What to do: Would you retype exactly the lines from the one containing "Where should I click to: Expand" through the last line of the records below, and nothing else?
━━━━━ The records
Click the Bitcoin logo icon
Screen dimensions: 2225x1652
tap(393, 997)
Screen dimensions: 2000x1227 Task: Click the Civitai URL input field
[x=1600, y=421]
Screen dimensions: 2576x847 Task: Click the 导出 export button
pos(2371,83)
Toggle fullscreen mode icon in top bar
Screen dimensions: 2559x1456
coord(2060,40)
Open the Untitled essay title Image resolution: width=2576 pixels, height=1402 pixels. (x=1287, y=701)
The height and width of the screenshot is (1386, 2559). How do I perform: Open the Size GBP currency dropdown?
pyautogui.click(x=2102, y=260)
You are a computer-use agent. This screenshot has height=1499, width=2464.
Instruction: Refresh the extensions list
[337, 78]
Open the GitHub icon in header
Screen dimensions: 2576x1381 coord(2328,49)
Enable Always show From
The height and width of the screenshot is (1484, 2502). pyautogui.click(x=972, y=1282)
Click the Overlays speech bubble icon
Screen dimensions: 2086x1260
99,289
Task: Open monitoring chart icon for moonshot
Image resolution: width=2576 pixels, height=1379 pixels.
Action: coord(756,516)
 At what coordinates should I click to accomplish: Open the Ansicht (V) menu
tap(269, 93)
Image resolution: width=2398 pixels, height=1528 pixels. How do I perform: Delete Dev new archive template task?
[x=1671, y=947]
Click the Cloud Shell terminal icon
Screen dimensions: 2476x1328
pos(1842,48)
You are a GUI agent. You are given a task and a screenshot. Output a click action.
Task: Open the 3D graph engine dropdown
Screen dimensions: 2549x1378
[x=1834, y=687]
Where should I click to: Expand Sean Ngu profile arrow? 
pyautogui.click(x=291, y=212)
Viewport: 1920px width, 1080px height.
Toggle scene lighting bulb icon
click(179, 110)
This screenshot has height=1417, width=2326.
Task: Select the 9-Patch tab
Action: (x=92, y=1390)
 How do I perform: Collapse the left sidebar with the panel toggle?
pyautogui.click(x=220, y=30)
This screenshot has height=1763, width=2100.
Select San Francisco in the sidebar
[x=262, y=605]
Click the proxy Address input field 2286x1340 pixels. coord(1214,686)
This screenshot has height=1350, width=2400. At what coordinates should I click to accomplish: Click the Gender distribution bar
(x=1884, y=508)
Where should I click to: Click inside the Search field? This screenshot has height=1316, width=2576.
━━━━━━━━━━
Answer section:
Where should I click to: Expand Sean Ngu profile arrow? 
pyautogui.click(x=291, y=212)
Viewport: 1920px width, 1080px height.
Toggle scene lighting bulb icon
click(179, 110)
This screenshot has height=1417, width=2326.
Task: Select the 9-Patch tab
Action: (x=92, y=1390)
 How do I perform: Collapse the left sidebar with the panel toggle?
pyautogui.click(x=220, y=30)
This screenshot has height=1763, width=2100.
Select San Francisco in the sidebar
[x=262, y=605]
Click the proxy Address input field 2286x1340 pixels. coord(1214,686)
This screenshot has height=1350, width=2400. At what coordinates should I click to accomplish: Click the Gender distribution bar
(x=1884, y=508)
Where should I click to: Click inside the Search field? This screenshot has height=1316, width=2576.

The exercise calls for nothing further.